INSTRUCTION | Reproduce, word for word, everything in the passage below about fostering Elvis from "So maybe the" down to "complete. Thanks MSIR!!".

The most recent (and hopefully last) challenge came this past summer when, while Adam and I were out of town, Elvis slipped his harness while staying with our family and took off. During the hottest Minnesota summer days of the year, Elvis was gone for exactly one week. That week was hands down the worst week of my life. We received the phone call that Elvis had run off just hours after Adam and I had talked about adopting him. That drive from rural Wisconsin to the suburbs of St. Paul was the longest drive of my life. We spent the next week, along with family, friends, and dedicated MSIR volunteers, searching for Elvis. He turned up, just about two miles away from where he was staying, seven days later. I had seen him in the neighborhood a few days earlier but he ran from everyone and everything. It was as if he simply didn’t recognize me.... or was too afraid to even try to recognize me. Adam and I were out with Luna later that week when we saw him running down the street. Out of pure instinct, Adam let Luna off her leash. She spotted Elvis and ran, tail flailing, and it was as if the fear suddenly just drained out of him. The two just sat there, as if catching up with one another, waiting for Adam and I to catch up.
The first thing I said to Adam once Elvis was home safe and sound? ‘We can’t give him up.” Adam’s reply was a simple “I know”. Elvis has been home ever since.
The reality is that Elvis still has a long way to go: he is still afraid of many things and doesn’t fully trust people (even us, at times). That being said, the progress he has made in the year he has been a part of our family is outstanding. I cannot help but smile when I think of his first few weeks (curled in a ball in the corner of the room, eyes wide with distrust and fear) compared to now (laying in between Adam and I on our bed, whining in need of a 20-minute belly rub). He just recently has learned that chasing a tennis ball is REALLY fun. He may be a few years late on this one, but it is still just as adorable to watch.
So maybe the whole fostering thing didn’t exactly work out as planned, but it was totally worth it! This past year has been the most rewarding of our lives and we will not take a moment for granted. Our family is now complete. Thanks MSIR!!

(Stored data)

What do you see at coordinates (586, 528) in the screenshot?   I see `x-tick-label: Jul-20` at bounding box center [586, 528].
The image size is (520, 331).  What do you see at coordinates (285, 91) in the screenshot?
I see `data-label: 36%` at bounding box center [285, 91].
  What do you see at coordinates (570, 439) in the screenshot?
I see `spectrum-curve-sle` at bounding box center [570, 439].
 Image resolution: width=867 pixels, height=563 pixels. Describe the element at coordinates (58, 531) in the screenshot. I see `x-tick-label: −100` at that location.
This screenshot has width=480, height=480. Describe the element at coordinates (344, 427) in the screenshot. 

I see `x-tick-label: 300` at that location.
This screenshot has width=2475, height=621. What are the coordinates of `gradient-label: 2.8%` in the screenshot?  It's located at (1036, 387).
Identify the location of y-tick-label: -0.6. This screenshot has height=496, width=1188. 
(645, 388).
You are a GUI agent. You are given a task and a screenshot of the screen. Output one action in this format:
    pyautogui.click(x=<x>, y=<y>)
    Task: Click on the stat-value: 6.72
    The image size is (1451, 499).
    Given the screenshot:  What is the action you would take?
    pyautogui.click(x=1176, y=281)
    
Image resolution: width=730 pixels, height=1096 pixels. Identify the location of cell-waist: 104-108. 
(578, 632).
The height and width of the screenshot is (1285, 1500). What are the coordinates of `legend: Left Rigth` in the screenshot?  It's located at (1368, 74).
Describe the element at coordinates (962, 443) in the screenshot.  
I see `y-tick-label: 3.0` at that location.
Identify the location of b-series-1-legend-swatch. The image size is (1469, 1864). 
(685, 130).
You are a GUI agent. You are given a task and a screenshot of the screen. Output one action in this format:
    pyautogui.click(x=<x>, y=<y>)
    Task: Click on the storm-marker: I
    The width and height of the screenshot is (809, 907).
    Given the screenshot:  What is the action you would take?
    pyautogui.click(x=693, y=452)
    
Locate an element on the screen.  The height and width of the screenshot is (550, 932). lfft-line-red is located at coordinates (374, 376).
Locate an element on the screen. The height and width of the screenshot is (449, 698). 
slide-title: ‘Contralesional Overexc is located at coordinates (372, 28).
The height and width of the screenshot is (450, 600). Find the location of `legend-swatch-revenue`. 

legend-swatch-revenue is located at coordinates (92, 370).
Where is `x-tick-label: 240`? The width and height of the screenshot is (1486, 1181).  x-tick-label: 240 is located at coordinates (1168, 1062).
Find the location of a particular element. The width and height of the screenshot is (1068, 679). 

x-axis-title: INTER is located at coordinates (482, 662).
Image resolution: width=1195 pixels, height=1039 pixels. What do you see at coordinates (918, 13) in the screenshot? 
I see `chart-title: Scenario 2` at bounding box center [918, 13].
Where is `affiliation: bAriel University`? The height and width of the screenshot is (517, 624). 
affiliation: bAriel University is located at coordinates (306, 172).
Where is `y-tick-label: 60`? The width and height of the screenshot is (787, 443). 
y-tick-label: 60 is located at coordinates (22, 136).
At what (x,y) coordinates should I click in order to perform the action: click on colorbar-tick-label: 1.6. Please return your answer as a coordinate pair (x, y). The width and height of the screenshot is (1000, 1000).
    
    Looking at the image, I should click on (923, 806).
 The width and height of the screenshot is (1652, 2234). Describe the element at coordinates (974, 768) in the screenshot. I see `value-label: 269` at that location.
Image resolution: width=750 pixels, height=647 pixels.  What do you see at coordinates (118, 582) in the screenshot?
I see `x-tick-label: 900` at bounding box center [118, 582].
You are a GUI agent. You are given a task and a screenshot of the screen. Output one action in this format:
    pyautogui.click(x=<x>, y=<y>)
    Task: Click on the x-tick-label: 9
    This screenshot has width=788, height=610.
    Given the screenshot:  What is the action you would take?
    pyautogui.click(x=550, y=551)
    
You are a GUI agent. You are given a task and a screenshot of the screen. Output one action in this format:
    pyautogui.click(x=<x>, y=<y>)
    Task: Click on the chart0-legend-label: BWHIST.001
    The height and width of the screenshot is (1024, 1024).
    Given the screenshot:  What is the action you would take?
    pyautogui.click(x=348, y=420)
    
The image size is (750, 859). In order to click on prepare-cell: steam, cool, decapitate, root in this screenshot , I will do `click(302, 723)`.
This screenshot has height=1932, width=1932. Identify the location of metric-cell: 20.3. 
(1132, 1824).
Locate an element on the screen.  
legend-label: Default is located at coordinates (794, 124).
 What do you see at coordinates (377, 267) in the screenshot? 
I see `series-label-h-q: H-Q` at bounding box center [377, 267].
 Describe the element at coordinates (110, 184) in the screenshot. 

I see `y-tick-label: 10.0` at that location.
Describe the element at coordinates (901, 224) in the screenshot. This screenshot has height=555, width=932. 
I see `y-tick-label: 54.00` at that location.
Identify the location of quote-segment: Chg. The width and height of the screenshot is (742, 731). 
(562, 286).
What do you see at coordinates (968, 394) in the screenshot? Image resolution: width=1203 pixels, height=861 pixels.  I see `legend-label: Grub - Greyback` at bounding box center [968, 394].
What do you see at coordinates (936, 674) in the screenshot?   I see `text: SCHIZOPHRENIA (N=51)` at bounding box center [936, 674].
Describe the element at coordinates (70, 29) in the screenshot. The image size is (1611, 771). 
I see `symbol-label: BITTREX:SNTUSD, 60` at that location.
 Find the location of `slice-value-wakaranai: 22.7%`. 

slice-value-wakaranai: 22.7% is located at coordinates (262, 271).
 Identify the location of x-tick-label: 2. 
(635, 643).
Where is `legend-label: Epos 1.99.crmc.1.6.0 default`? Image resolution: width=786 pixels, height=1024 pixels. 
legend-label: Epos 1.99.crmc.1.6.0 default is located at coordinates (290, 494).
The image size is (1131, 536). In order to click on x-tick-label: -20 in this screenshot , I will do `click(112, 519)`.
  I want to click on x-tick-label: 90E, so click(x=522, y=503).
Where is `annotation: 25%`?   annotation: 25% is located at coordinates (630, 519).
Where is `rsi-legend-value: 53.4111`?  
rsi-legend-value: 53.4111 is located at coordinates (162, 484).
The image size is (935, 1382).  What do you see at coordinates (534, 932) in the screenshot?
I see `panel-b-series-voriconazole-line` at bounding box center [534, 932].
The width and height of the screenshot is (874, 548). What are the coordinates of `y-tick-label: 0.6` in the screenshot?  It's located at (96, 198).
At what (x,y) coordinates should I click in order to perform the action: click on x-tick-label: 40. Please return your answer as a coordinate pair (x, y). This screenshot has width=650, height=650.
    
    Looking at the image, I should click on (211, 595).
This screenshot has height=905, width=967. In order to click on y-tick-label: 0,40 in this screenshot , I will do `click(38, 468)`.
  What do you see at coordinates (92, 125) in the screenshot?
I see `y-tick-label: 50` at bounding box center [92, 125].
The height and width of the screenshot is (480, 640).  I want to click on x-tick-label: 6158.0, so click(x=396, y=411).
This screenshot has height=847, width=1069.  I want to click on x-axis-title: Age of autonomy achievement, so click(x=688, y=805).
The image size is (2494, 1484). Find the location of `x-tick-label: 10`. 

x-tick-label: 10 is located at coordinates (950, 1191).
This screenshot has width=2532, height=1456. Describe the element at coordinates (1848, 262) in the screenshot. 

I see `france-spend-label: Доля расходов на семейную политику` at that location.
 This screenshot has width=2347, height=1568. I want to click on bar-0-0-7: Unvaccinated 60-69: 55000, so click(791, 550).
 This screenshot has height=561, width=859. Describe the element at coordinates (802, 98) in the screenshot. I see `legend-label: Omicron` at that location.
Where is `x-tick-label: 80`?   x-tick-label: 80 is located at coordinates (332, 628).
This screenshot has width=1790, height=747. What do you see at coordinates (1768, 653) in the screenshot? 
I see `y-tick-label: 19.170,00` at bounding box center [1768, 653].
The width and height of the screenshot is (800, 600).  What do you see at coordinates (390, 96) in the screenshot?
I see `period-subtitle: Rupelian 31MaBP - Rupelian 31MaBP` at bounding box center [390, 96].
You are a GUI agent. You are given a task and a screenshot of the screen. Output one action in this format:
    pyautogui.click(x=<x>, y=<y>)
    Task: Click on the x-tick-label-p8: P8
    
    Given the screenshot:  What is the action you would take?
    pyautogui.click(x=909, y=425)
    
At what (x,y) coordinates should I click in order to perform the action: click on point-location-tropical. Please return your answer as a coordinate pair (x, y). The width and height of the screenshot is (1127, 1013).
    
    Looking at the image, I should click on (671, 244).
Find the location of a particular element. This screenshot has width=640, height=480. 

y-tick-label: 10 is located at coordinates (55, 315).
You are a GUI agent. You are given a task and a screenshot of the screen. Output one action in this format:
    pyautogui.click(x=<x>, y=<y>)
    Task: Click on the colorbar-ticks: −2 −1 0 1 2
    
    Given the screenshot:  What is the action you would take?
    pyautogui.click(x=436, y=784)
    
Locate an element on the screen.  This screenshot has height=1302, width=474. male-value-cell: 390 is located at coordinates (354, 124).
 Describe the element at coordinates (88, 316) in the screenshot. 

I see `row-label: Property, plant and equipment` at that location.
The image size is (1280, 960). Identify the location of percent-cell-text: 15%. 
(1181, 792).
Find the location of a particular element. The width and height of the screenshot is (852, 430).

TASK ANSWER |
So maybe the whole fostering thing didn’t exactly work out as planned, but it was totally worth it! This past year has been the most rewarding of our lives and we will not take a moment for granted. Our family is now complete. Thanks MSIR!!